Is their any shame in using it
There's some. Participation in capitalism is involuntary, but participation in the stock market is. You're giving it some validity by using it/getting excited about it publicly. It's not much worse than owning a smartphone or eating a hamburger, but boycotting can still be an ethical choice.
but participation in the stock market is
Not really. If any melinial wants to retire you have to set up a 401k/IRA which is mostly going into the stock market.
The american financial system tries it's hardest to get people investing the very little bit they have into it so they become stakeholders.
Sure, but there's a difference between "this is the only way they'll give you your retirement money" and "let me invest my savings in it". You can avoid deeper involvement.
Nobody (here at least, that I've seen) is saying invest life savings.
You have a few spare bucks that you don't mind losing? Fine. Give it a shot. Nobody should be dipping into savings or becoming a day trader for this.
Spare bucks are savings. I'm unaware of any difference between them. And I think OP is highlighting the same point - don't actually risk anything. My point is that any additional participation or non-participation is a minor ethical choice.
Spare bucks are savings.
Not really? Maybe for people good with money, but like "I have $2k in savings in case I lose my job" and "I have $20 left to spare cus beans were on sale" are different. Sure that $20 can go into savings, but it's pedantic at best to say all spare money is savings.
any additional participation or non-participation is a minor ethical choice.
Then so is buying a computer when you could build one, renting a movie when you could pirate, or buying fruit when you could pick a lemon tree. It just feels very lifestyle-leftist-y.

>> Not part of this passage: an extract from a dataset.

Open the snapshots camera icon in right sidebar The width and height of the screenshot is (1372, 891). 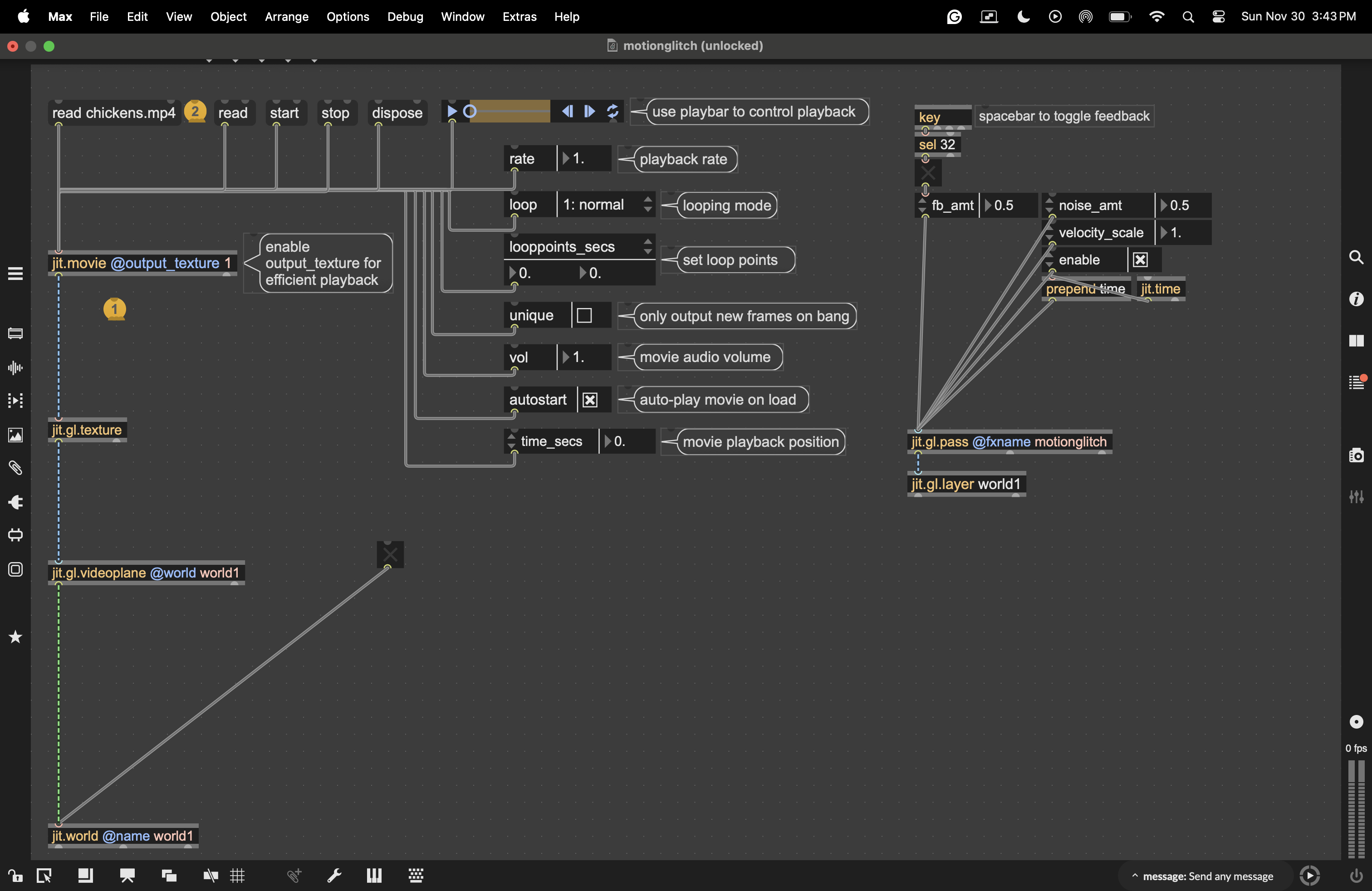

We live under a global capitalist system and hand wringing about some people trying to get a bit of extra breathing room feels like an incredible waste of time.
We live under a global capitalist system and hand wringing about some people trying to get a bit of extra breathing room feels like an incredible waste of time.
Which is why I compared it to owning a smartphone at the start. I'm not saying anyone getting involved should feel bad. But there's also nothing wrong with someone saying "this isn't for me, because I want to avoid the stockmarket as much as possible".
Lifestyle leftism is when your only anticapitalism is trying to do ethical consumption. But that doesn't mean trying to do ethical consumption is bad in and of itself.
Nobody should be investing what they can't afford to lose. I think it's something that needs to be repeated ad nauseum.
I just bought a house thanks to gamestop. Don't call me a fucking lib.
lol this guy joined literally today and is only posting about WSB, you people are being suckered by basically the same shit as people saying they bought a car from winning the lottery or getting the big jackpot.
This is a brand new account.
Call me NKVD-brained, but I'm beginning to think some of this drive-to-buy posting is an op to inflate the bubble further by people who already bought in earlier.
i'm 99% sure it's bruv, who started the gme-trolling here on Fridayish and in a shocking turn of events was banned today for transphobia
Look I'm just tryna g*me a broken system and make money. Idk what I'm doing and I got a little expendable income right now that if I lose it I'm not pressed. But if I can turn $50 into like $300 then I see it as a win and I'll take that extra day off work.